So a blended yield of ballpark 13% odd?
Yeah, correct.
Got it.
So last year, you can assume our cost of borrowing is 8.5,9. Yield is 13. Look to make fees of around 1%-1.5% over and above that. So we try to maintain a 500 basis points total spread between lending as well as fees on origination and fees on sell down.
Got it. That was helpful. Second thing is, if I want to understand now, you know, this time we've given in our PPT, the breakup of the various focus businesses. But if I were to just ask you the PAT for first half for the focus business, excluding the treasury, how much would that be?
Yeah, I think we have that number. So if you look at corporate advisory and capital markets on our presentation, page seven, the PAT for that business is INR 142 crores. And if you look at page eight, the PAT for the wealth management business, as well as asset management business put together on a adjusted basis will be INR 68 crores ex digital for wealth management. And if you assume eighteen crore if you see the eleven crore loss for asset management, it will be 68 minus 11, which will be 57. And if you wanna look at the numbers ex digital, it's 101.
So if you assume that, just look at the actual profit, let's ignore the losses we are making in digital and ignore the losses we are making in asset management, then the half-year PAT is 142 plus 101, which is 243 crores.

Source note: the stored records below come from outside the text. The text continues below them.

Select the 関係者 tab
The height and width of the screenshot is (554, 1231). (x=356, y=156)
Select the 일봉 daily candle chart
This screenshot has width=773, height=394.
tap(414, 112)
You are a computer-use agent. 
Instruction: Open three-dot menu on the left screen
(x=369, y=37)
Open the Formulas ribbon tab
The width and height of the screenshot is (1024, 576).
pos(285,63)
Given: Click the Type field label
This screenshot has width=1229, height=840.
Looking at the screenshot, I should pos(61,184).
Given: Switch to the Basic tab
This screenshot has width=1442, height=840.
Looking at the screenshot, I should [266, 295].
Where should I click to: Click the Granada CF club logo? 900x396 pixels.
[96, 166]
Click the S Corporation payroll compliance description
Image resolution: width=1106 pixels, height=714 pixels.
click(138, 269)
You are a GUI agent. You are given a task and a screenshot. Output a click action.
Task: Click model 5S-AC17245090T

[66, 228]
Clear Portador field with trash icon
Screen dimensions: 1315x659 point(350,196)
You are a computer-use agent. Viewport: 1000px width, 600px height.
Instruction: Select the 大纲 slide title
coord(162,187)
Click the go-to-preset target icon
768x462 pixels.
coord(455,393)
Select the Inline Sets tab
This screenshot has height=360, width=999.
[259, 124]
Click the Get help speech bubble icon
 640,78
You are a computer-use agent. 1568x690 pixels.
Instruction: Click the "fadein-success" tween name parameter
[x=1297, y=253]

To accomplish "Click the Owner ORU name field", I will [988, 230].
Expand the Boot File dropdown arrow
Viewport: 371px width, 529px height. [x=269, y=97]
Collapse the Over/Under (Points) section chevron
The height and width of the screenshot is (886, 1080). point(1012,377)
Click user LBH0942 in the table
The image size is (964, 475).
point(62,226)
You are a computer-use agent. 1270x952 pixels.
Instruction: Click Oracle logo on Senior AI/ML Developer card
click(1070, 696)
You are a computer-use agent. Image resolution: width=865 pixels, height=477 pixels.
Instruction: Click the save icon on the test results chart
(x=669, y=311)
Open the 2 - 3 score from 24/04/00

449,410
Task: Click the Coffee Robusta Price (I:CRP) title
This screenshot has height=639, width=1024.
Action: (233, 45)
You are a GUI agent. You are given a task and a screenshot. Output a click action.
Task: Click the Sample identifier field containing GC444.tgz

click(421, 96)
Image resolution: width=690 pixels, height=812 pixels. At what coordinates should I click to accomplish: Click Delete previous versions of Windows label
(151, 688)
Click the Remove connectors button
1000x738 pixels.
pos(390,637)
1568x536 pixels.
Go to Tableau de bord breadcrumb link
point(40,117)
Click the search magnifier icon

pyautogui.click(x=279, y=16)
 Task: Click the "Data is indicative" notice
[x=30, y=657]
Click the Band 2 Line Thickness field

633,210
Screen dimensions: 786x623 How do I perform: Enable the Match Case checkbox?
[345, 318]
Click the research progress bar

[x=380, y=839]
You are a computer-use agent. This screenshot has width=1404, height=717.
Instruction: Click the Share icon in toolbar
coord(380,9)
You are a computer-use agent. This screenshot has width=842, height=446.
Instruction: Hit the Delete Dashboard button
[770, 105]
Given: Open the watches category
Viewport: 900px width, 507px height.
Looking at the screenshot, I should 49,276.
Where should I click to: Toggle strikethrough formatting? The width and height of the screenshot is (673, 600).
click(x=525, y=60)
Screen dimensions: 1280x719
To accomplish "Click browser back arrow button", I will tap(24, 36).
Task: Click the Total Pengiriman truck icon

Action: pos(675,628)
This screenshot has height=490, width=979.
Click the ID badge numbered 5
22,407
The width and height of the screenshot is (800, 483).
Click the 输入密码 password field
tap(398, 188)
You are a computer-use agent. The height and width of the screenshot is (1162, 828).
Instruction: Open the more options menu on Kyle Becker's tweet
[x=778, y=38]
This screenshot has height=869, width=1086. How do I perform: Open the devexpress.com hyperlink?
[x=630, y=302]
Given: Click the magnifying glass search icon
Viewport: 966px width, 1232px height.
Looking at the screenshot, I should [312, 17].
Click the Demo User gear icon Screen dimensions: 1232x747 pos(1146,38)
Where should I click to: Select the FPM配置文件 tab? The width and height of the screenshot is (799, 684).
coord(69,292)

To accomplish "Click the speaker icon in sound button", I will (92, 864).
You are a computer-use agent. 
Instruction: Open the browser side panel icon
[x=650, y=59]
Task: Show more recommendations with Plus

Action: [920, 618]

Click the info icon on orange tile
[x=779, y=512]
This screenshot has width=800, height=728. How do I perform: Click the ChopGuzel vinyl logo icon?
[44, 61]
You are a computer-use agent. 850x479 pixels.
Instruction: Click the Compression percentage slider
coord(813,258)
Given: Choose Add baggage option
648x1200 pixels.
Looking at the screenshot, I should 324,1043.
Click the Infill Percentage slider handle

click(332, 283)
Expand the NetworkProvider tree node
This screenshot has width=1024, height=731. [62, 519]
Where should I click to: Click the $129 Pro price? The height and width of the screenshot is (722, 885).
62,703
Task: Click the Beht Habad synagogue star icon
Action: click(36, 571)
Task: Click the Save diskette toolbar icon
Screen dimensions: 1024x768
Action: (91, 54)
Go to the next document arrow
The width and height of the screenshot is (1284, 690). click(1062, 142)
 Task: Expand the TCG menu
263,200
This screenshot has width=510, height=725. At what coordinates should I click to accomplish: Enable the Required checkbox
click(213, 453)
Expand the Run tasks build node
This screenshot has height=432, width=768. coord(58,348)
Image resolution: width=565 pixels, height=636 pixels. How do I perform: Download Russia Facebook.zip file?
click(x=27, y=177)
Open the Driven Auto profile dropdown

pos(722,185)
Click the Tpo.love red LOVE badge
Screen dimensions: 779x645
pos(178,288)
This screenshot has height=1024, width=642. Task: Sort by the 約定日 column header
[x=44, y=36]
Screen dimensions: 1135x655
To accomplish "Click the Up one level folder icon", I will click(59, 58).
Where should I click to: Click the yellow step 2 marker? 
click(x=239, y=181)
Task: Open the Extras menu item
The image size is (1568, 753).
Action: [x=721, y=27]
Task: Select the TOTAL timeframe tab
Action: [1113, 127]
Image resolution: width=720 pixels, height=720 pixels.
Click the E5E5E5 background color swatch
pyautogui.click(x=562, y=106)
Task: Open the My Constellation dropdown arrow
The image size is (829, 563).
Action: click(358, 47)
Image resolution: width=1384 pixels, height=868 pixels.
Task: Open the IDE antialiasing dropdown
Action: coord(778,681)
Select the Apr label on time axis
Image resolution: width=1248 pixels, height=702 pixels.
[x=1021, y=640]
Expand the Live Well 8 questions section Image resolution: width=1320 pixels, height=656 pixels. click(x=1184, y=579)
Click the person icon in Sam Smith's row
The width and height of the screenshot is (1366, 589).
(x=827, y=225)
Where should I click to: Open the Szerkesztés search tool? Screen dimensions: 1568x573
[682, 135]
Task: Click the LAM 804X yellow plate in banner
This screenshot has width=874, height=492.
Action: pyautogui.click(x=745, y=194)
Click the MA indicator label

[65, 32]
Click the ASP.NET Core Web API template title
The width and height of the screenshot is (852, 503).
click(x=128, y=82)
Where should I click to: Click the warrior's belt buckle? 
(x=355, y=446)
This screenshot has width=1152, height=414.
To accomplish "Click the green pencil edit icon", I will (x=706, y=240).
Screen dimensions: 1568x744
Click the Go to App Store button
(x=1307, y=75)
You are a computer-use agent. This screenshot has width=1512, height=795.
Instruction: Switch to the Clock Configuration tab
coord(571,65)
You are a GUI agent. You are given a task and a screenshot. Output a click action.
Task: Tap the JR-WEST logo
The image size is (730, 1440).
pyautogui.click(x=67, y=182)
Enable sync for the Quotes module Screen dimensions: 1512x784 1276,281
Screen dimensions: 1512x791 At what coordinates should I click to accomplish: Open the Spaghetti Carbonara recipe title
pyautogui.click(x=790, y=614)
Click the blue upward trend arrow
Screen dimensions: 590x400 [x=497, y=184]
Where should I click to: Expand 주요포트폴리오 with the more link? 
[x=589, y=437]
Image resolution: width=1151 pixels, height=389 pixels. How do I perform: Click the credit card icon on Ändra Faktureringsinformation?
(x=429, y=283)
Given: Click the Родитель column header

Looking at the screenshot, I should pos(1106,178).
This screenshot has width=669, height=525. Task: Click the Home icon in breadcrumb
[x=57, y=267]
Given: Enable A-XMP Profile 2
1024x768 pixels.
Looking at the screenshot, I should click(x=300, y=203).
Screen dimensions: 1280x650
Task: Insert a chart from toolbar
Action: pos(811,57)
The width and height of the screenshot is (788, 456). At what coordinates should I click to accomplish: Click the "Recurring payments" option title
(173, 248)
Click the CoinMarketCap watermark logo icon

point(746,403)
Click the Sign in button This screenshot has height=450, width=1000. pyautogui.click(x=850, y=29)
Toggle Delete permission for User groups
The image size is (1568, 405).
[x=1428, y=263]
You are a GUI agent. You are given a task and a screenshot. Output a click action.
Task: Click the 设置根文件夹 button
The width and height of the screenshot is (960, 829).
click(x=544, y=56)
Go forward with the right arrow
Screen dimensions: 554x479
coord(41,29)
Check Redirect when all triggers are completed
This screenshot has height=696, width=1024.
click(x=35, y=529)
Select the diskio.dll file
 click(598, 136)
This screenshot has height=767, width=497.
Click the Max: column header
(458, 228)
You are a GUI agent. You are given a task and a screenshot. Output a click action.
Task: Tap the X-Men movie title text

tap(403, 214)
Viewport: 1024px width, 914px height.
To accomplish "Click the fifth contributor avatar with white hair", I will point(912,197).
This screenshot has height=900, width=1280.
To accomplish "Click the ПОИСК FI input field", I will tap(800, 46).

How much would it be in FY 2024, last year, for on a full year basis, excluding treasury income and non-focused businesses?
Let me just come back on that number to you, because last year we were reporting it as IB and AWS
That's right.
Which had some amount of lending income from bespoke, which is not there in these numbers. But I think if you include those lending numbers itself, I think it will be flattish. So if you remove the lending numbers of bespoke, there should be at least 30%-35% growth roughly.
I'd appreciate if you can give that, absolute number for FY 2024.
Yeah. We'll have to break it up last year and give it to you, so we can't do it right now.
No, no worries. Thank you so much.
Thank you.
Thank you. The next question is from the line of Chintan Shah from ICICI Securities. Please go ahead.
Yeah, hi, thank you for the opportunity and, congratulations on very strong set of numbers, especially on the investment banking business. So I have-
Thanks.
I have two, three questions, sir. Firstly, on the capital allocation plan, so now we are expecting a rundown of the wholesale book, and the rundown has been quite steep even in this quarter. So probably over the next one or two years, we could see cash flow of around INR 3,000 crores-INR 4,000 crores odd. So apart from the repayments, what would be the surplus cash which we would be left with? And any thoughts of how that allocation would be done apart from once the transaction is completed?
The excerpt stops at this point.